━━ Excerpt provided ━━

The small arms were placed in this beautiful order by one Mr.
Harris, originally a blacksmith, who was properly the forger of his
own fortune, having raised himself by his merit: he had a place or
pension granted him by the government for this piece of service in
particular, which he richly deserved, no nation in Europe being able
to show a magazine of small arms so good in their kind, and so
ingeniously disposed. In the place where the armoury now stands was
formerly a bowling-green, a garden, and some buildings, which were
demolished to make room for the grand arsenal I have been

In the horse-armoury the most remarkable things are some of the
English kings on horseback in complete armour, among which the chief
are Edward III., Henrys V. and VII., King Charles I. and II., and
King William, and a suit of silver armour, said to belong to John of
Gaunt, seven feet and a half high. Here also they show us the
armour of the Lord Kingsale, with the sword he took from the French
general, which gained him the privilege of being covered in the
king's presence, which his posterity enjoy to this day.

━━━

(Given request 1):
Answer these questions about the armoury excerpt:
(a) What trade did Mr. Harris originally follow?
(b) What formerly occupied the place where the armoury now stands?
(c) How tall is the suit of silver armour said to belong to John of Gaunt?
(Given request 2): Copy the part of the armoury excerpt starting with "In the horse-armoury" and going on through "to this day.".

━━ Record excerpts ━━

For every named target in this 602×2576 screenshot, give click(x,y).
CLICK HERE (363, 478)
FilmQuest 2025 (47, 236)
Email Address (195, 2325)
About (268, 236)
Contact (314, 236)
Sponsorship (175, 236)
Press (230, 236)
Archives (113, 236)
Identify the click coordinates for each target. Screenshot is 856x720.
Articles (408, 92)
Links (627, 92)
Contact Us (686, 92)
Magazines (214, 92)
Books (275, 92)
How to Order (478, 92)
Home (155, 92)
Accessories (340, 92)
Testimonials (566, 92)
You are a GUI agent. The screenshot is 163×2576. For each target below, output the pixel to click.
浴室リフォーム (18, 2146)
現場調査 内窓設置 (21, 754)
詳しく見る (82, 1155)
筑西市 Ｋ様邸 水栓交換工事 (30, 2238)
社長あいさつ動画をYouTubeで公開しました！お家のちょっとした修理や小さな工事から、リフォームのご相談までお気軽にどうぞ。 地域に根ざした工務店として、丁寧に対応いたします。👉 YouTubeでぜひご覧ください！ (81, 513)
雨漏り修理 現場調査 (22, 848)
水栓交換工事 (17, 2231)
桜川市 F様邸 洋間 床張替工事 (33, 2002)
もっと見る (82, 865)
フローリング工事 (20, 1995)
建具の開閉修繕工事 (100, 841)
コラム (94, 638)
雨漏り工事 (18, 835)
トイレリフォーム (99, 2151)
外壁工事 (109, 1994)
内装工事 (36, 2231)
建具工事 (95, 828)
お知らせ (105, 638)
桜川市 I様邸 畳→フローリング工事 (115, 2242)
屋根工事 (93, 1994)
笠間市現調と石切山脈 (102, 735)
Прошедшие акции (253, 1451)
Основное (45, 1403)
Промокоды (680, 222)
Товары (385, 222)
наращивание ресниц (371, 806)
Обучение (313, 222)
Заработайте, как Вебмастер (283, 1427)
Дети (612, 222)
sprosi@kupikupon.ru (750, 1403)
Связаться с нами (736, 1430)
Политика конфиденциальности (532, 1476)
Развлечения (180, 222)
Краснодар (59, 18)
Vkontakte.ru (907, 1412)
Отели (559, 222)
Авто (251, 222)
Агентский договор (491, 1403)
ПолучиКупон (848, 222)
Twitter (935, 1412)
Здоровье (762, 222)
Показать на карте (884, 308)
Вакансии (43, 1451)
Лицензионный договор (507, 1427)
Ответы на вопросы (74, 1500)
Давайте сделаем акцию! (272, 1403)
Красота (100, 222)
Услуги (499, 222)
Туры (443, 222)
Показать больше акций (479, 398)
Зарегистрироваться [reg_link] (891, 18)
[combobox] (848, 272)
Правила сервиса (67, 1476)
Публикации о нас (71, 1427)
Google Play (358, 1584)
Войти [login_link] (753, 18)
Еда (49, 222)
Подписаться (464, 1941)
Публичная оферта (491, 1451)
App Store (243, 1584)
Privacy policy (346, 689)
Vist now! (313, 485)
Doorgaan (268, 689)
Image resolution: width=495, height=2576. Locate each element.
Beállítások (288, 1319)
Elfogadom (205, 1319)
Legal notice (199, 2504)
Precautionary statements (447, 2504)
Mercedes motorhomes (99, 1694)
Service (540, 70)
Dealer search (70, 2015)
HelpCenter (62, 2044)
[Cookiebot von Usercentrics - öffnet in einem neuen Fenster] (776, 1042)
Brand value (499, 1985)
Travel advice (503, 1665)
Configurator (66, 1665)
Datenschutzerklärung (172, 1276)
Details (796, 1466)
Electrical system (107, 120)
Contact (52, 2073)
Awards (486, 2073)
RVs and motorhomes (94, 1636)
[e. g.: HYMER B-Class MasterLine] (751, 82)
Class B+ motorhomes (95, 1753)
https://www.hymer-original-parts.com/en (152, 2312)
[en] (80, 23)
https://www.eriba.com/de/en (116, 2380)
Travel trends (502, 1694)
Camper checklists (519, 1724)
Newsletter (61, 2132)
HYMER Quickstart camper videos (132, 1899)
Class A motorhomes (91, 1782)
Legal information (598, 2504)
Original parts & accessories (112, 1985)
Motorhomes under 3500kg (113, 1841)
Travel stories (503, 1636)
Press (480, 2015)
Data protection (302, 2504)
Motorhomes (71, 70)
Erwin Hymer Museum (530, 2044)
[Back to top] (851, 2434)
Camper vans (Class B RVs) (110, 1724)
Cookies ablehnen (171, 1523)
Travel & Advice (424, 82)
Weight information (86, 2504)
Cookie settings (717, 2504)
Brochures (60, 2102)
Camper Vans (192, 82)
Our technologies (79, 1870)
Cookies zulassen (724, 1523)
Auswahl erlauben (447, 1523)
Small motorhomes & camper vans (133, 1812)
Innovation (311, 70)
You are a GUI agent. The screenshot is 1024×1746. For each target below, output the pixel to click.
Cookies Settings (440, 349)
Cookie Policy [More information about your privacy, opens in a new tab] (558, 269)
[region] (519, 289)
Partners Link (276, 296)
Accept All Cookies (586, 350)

━━━

(Response 1):
(a) He was a blacksmith.
(b) A bowling-green, a garden, and some buildings.
(c) Seven feet and a half high.

(Response 2):
In the horse-armoury the most remarkable things are some of the
English kings on horseback in complete armour, among which the chief
are Edward III., Henrys V. and VII., King Charles I. and II., and
King William, and a suit of silver armour, said to belong to John of
Gaunt, seven feet and a half high. Here also they show us the
armour of the Lord Kingsale, with the sword he took from the French
general, which gained him the privilege of being covered in the
king's presence, which his posterity enjoy to this day.